Sympathists

Posts Tagged ‘Erving Goffman’

Statement of Intent and Concern: Part III

In Reading, Sociology on June 28, 2009 at 9:57 pm

DSCF4470Matthew Thomas, Kyoto

Concern and Intent #III: System Building

Everything’s connected.  Reading the classics, which do not talk about sunsets, has made many sunsets, in all their colors, intelligible to me.

Fernando Pessoa

I’m behind in my reading.  Stacked in front of me at my desk are the following: Ted Solotaroff’s The Literary Community, Northrop Frye’s Anatomy of Criticism, Kate Buford’s Burt Lancaster, Pierre Bourdieu’s Sketch for Self Analysis, Fernando Pessoa’s The Book of Disquiet, Berger and Luckmann’s The Social Construction of Reality, Edward Said’s Representations of the Intellectual, Gay Talese’s Thy Neighbors Wife, Rory Stewart’s The Places in Between, Wallace Shawn and Andre Gregory’s My Dinner with Andre, John Cheever’s collected stories, and Elias Canneti’s Crowds and Power.  As if this was not enough, today I checked out Freud’s Civilization and its Discontents, Hannah Arendt’s Origins of Totalitarianism, and Robert Service’s Lenin.  I have also set aside for now, but need to get back to: Francois Cusset’s French Theory, Peter Drucker’s Management, Marx’s Capital, and Seth Lloyd’s Programming the Universe. All of these books are crucial and must be attended to at once.  Moreover, all of these books are connected–and taken in their totality they will add up to something greater than the sum of their parts.  In fact, when incorporated with another hundred or so abandoned books to which I will shortly return, they will help constitute a system through which the universe and all contained in it shall be read.

Or so I tell myself.  I used to finish books in a single sitting; no longer.  According to my reading list for 2009, I have started 36 books and finished only 13 of these.  The remaining 23 range from the nearly finished (Solotaroff and Said) to the barely begun (Lloyd and Talese), but they all have one thing in common–I cannot truly move on with my life and work before these are completed, noted, and blogged about.  Herein the pathology.  In the year 2001 I began a master’s thesis.  The topic was supposed to be Japanese collective memory of the Second World War.  A big topic, surely, but not, perhaps, one which I could not wrap my arms around, even in the artificially constricted form of a thesis (my adviser told me 100, and not more than 120, pages).  220 rough pages later, having encompassed not only the topic directly at hand, but also Aristotle and Augustine, Occam and Kant, Weber and Wittgenstein, sociology and statistics, and a short history of the concept of free will, I foundered.  The thesis ran aground not from lack of something to say, but from a lack of ability to encapsulate and select–all this material seemed deeply relevant, indispensable in fact, but it wasn’t helping me finish the damn thing.

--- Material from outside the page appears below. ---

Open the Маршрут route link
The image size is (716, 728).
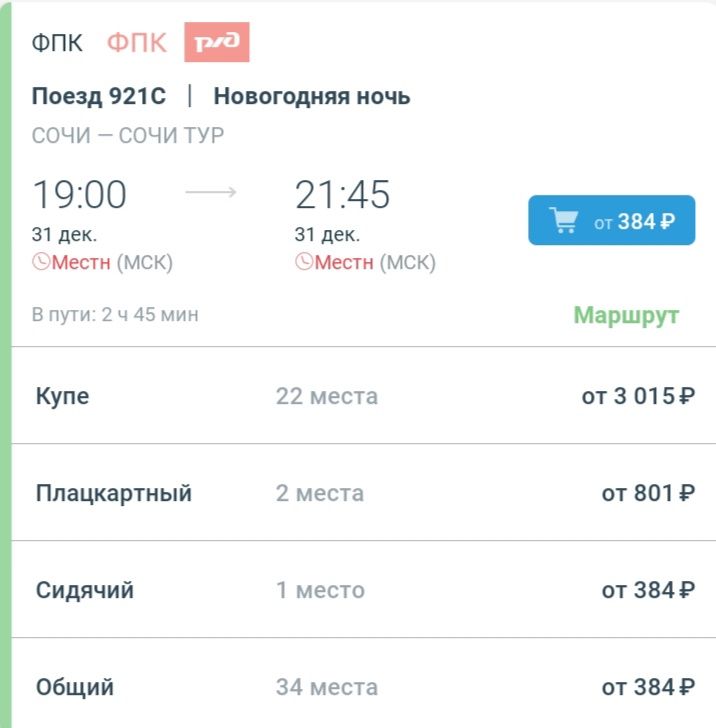pyautogui.click(x=626, y=315)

Evitar Zerubavel, in his highly sensible The Clockwork Muse, presents a compelling argument for just getting on with it.  Arguing for a “deromanticization of the writing process” (4), Zerubavel writes that “the problem, unfortunately, is that we often have difficulty letting go of our projects and bringing them to completion {…}  Such perfectionism (also expressed in the compulsive urge to read everything possibly related to our project) may lead us to keep spinning our intellectual wheels and work on the same project indefinitely” (87-88). Zerubavel recommends a micro-managed writing schedule–the “clockwork muse” in fact, whereby we forget about the idea of writing when inspired and instead write on a strict schedule.  “The very notion of a ‘clockwork muse’ may sound somewhat oxymoronic at first given the way we normally associate creativity with spontaneity.  It certainly goes against our traditional romantic image of a writer as someone who forgoes structure in order to accommodate essentially unscheduled outbursts of creative energy.  Yet only those who develop a certain amount of self-discipline actually end up completing theses, dissertations, and books” (98).

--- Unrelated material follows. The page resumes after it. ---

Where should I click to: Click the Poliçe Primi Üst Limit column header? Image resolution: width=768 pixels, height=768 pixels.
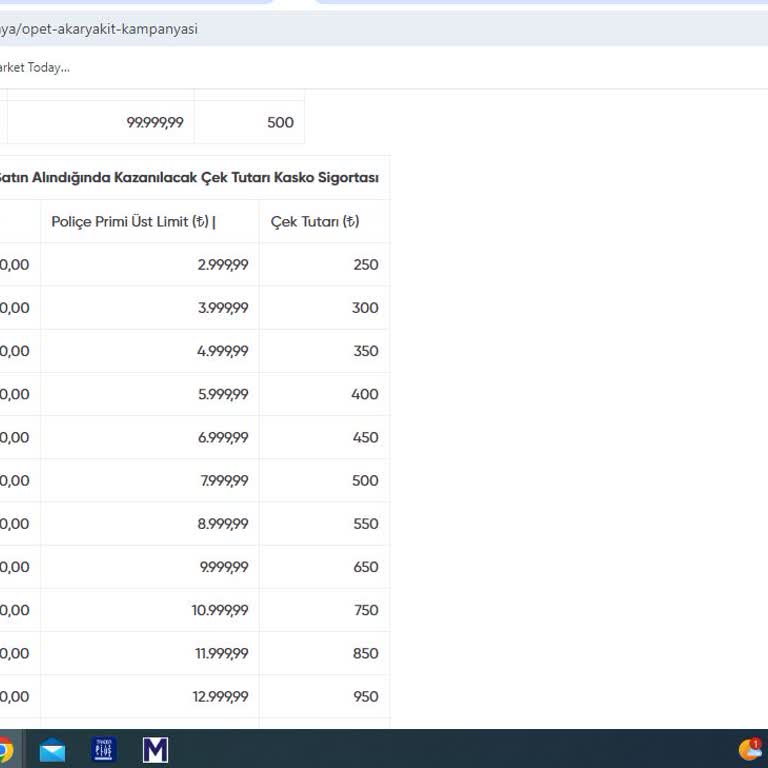[133, 222]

Uh huh.  And if one is afflicted by a “compulsive urge to read everything possibly related to our project” when at the same time being categorizable as one who’s passion in life is “theoretical” {as outlined by Eduard Spranger, someone in the grips of the theoretical passion “essentially likes to know that they have explained things better than they have been explained before” (Snyder, 132)}, the scope of necessary reading can reach outstanding proportions.   What I need is a clockwork system for my reading, and then the ability to draw some worthwhile lines.  But then, I just don’t seem cut out for this kind of efficiency.  Three things occur to me: Continue Reading

Statement of Intent and Concern: Part II

In Metaphysics, Organizations, Religion, Sociology on June 16, 2009 at 10:33 pm

Matthew Thomas, Kyoto

Intent and Concern #II: On “role drift”

saul epipharyThis post is the second in my thirty-fifth birthday series, and takes up that sexiest of subjects, “role-drift.”  In this post I will connect Laud Humphreys’ investigation of “the Tearoom Trade,” that is, casual homosexual encounters in public toilets, the initiation process in the United States military, and the conversion of Paul the Apostle.  Those easily offended by sociological explanations of religion, of sexual preference, or of the comradeship among soldiers should cease reading immediately.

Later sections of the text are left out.